Davacı vekilince, anılan mahkeme kararının hukuka aykırı olduğu, davanın süresinde açıldığı ileri sürülerek temyizen incelenip bozulması istenilmektedir.
5233 sayılı Terör ve Terörle Mücadeleden Doğan Zararların Karşılanması Hakkında Kanun’da belirtilen süreler içinde ilgili valiliklere yapılan başvurular, valilikler nezdinde oluşturulan komisyonlarca değerlendirmeye tâbi tutulmakta ve başvuranın zarara uğradığı sonucuna varılması halinde, saptanan zararının ödenmesine karar verilerek, bu miktar üzerinden düzenlenen sulhname tasarısı, davet yazısı ile birlikte hak sahibine tebliğ edilmektedir. Hak sahibinin, sulhname tasarısını 30 gün içinde imzalaması halinde uyuşmazlık sulhen çözümlenmiş olmakta; sulh yoluyla çözülemeyen uyuşmazlıklarda ise ilgililerin yargı yoluna başvurma hakları saklı bulunmaktadır.

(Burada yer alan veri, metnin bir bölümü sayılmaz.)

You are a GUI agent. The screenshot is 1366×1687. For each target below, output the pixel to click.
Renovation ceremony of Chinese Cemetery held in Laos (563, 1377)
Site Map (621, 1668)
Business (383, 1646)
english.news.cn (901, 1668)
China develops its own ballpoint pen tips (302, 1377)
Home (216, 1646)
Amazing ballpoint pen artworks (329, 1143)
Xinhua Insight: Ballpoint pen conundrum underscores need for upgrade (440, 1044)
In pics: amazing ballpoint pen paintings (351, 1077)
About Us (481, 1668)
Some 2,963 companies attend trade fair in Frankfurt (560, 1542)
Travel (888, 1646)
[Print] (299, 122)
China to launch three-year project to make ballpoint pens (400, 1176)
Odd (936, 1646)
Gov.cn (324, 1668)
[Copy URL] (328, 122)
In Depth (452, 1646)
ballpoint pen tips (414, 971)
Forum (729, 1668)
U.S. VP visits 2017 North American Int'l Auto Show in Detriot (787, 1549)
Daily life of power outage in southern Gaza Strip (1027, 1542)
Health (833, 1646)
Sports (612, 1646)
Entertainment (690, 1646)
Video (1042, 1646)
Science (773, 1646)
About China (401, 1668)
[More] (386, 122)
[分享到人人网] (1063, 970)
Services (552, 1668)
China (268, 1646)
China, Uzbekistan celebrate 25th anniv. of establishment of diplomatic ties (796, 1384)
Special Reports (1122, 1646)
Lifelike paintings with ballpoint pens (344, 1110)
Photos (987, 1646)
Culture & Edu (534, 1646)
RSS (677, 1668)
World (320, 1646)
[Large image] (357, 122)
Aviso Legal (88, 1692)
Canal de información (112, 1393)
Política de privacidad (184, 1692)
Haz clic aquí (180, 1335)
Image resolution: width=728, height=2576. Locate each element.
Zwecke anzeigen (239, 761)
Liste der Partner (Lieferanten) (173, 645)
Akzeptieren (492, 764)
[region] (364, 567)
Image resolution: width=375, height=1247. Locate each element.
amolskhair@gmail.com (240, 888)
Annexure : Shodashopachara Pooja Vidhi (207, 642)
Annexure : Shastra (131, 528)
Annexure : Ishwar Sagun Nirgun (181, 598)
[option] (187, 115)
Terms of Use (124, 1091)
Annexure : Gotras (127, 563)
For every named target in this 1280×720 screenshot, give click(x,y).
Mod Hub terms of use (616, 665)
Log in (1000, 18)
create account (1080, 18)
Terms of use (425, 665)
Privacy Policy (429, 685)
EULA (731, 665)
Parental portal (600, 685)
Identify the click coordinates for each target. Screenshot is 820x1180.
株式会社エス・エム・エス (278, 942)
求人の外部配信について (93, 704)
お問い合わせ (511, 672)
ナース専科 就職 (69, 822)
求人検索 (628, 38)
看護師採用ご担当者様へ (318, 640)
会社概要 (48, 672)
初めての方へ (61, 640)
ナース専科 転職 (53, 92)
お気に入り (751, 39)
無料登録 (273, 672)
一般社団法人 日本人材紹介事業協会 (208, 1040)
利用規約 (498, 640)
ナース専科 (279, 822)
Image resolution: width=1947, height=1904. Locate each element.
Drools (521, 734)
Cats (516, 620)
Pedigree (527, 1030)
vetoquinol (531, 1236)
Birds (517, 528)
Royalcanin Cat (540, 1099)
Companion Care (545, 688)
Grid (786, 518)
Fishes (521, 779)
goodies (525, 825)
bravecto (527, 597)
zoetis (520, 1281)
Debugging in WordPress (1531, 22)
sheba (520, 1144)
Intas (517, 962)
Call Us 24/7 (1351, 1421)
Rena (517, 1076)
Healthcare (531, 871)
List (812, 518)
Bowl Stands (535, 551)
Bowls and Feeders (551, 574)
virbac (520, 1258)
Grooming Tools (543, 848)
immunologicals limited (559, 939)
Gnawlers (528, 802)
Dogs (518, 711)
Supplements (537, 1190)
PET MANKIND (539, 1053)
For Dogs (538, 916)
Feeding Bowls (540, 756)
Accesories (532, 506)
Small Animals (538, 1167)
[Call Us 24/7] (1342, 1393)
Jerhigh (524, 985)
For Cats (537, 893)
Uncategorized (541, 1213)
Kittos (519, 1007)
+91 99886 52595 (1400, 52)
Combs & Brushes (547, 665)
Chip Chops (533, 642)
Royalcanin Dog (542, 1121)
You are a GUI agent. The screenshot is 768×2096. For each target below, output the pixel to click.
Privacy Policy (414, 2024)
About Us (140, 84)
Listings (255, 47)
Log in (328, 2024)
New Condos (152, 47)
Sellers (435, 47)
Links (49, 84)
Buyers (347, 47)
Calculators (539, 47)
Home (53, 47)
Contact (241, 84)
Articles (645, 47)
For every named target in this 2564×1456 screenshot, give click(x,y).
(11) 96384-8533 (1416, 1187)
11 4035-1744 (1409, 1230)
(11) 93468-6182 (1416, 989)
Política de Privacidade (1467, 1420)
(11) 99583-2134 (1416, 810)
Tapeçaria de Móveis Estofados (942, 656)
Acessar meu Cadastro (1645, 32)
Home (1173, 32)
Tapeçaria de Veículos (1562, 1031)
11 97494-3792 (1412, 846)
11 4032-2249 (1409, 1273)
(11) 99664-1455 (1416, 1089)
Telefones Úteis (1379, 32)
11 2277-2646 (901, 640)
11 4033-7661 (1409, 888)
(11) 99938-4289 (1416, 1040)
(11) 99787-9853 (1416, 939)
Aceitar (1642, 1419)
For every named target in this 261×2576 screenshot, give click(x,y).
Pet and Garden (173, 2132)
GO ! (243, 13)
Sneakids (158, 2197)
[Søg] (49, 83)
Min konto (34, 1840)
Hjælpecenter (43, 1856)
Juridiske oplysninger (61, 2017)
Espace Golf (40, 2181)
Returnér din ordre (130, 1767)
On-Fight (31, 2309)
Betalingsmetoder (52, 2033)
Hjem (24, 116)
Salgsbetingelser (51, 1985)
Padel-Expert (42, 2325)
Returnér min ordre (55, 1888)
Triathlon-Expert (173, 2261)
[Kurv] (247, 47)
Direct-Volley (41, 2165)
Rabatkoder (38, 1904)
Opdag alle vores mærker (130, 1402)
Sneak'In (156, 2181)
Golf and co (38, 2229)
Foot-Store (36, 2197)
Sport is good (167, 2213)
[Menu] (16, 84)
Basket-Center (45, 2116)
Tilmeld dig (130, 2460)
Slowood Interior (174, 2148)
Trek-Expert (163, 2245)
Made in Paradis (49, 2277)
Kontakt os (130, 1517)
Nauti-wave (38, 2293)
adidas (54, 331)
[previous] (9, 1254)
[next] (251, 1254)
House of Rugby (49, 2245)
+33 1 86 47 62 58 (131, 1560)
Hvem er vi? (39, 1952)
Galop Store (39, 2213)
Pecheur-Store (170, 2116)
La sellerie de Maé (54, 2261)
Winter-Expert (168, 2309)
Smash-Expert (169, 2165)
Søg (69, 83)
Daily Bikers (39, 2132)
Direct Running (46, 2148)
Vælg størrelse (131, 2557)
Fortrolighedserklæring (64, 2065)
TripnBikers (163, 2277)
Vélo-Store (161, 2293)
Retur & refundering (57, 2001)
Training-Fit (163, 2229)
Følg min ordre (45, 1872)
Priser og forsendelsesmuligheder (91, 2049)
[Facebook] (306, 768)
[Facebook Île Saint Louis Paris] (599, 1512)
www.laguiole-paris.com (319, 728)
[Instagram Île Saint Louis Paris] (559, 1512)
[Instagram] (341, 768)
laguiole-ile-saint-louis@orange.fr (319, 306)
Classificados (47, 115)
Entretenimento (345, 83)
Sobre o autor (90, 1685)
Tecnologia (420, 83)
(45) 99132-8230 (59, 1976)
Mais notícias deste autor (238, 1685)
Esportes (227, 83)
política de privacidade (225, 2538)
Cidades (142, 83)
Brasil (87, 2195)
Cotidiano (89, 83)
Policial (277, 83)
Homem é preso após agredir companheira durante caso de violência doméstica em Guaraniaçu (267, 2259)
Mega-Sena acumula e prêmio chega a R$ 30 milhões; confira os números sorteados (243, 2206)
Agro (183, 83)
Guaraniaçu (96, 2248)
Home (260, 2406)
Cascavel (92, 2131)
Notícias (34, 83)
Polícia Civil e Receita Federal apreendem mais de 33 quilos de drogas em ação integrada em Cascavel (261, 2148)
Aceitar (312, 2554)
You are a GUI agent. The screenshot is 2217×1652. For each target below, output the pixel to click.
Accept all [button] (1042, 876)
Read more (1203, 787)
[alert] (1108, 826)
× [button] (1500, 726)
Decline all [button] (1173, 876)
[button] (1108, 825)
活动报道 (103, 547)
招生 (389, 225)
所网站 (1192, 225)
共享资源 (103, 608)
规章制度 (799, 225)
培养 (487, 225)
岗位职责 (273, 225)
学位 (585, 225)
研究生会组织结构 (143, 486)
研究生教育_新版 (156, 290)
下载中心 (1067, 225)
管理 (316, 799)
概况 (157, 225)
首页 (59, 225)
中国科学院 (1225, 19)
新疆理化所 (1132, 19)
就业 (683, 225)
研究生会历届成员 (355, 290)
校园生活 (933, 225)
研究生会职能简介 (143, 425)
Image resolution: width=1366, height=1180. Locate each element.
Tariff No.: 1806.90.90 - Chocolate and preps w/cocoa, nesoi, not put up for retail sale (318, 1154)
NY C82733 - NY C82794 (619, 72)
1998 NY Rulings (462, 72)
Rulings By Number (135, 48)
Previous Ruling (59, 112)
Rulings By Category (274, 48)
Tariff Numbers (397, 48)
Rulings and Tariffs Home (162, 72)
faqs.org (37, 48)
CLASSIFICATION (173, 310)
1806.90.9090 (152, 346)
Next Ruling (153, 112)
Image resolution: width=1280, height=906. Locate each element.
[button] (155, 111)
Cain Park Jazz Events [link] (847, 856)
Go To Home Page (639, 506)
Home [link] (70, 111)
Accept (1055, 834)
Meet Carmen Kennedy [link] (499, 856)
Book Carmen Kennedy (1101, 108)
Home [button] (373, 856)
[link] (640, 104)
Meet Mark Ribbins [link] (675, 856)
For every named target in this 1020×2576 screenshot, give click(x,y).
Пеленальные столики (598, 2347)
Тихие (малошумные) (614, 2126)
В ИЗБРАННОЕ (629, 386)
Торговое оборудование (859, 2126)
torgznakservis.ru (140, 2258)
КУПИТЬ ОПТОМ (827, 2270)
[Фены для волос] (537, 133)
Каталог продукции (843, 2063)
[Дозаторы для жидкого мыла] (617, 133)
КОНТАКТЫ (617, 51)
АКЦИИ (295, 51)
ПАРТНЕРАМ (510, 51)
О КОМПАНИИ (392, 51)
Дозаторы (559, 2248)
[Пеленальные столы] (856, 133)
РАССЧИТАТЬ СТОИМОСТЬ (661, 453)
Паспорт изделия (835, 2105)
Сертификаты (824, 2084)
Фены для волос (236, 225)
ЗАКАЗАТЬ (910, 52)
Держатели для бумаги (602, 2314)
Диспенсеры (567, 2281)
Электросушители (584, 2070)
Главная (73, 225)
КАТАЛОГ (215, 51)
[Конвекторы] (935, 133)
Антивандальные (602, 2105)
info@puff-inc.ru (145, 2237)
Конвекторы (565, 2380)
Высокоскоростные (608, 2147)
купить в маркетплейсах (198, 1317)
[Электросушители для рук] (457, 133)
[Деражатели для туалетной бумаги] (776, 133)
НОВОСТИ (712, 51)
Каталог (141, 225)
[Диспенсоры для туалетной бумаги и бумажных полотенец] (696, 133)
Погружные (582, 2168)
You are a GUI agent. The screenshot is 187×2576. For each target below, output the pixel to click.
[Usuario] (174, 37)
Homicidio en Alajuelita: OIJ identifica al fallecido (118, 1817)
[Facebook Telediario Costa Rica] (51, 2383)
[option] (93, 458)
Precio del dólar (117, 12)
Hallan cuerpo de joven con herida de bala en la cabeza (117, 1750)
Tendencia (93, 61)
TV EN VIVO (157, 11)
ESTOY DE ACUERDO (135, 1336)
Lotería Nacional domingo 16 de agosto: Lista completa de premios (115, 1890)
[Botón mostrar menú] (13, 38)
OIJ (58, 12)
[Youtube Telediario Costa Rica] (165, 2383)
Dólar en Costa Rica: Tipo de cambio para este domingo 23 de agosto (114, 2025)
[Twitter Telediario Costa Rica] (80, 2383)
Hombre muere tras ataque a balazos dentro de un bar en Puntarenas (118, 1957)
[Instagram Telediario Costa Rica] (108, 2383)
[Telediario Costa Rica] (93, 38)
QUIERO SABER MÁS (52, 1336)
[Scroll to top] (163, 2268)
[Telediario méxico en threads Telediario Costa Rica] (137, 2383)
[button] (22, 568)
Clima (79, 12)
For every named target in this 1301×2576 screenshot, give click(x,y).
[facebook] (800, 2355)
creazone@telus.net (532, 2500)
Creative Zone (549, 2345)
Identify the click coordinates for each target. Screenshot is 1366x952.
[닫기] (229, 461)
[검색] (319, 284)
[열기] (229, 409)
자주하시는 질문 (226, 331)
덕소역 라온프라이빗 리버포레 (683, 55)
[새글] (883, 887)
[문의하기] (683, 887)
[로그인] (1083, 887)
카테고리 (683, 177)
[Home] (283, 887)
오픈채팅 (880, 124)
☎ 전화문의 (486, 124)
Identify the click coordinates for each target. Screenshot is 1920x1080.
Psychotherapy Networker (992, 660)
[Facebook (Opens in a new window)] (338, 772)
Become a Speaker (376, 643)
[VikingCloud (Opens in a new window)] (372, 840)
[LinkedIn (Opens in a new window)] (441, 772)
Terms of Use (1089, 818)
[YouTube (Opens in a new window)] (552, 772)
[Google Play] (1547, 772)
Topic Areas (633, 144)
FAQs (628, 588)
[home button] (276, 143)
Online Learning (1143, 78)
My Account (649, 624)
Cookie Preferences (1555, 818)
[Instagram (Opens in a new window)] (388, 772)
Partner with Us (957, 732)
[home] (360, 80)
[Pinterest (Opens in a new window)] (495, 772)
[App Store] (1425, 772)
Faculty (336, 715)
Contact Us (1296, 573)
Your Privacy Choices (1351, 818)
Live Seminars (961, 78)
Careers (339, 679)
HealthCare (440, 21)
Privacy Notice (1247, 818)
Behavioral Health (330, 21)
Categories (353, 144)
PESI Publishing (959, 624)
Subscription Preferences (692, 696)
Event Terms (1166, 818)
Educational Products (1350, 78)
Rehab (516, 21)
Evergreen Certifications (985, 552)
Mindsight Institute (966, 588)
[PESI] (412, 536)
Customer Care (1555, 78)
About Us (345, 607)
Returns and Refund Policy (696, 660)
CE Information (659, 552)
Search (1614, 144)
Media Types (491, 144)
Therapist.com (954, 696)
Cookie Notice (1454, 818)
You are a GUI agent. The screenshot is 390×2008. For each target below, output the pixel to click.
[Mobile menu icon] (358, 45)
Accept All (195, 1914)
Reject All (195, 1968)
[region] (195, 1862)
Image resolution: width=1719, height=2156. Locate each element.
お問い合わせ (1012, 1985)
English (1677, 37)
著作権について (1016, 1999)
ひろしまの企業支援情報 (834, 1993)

5233 sayılı Kanun’da, zarar tespit komisyonlarının yaptıkları incelemeler sonucunda başvuranın zarara uğradığı sonucuna varılması halinde, hak sahiplerinin zararının karşılanması konusunda yapılacaklar, olası durumlar ve sonuçları usul ve esasa ilişkin hükümlerle ayrıntılı şekilde düzenlenmiş olup, anılan Kanun’un “Zararların karşılanmasına ilişkin sulhname” başlıklı 12. maddesinin birinci fıkrasında, ödenmesine karar verilen miktar üzerinden düzenlenen
sulhname tasarısının, sulhname tasarısı imza davet yazısı ile birlikte hak sahibine tebliğ edilmesi öngörülmüş, İkinci fıkrasında, bu davet yazısında, hak sahibinin sulhname tasarısını imzalamak üzere 30 gün içinde gelmesi veya yetkili bir temsilcisini göndermesi gerektiğinin, aksi takdirde sulhname tasarısını kabul etmemiş sayılacağının ve yargı yoluna başvurarak zararının tazmin edilmesini talep etme hakkının saklı olduğunun belirtileceği; üçüncü fıkrasında, davet üzerine gelen hak sahibi veya yetkili temsilcisinin sulhname tasarısını kabul etmesi halinde, bu tasarının kendisi veya yetkili temsilcisi ve komisyon başkanı tarafından imzalanacağı; dördüncü fıkrasında, sulhname tasarısının kabul edilmemesi veya kabul edilmemiş sayılması hallerinde uyuşmazlık tutanağı düzenlenerek bir örneğinin ilgiliye gönderileceği; beşinci fıkrasında ise, sulh yoluyla çözülemeyen uyuşmazlıklarda ilgililerin yargı yoluna başvurma haklarının saklı olduğu hükme bağlanmıştır.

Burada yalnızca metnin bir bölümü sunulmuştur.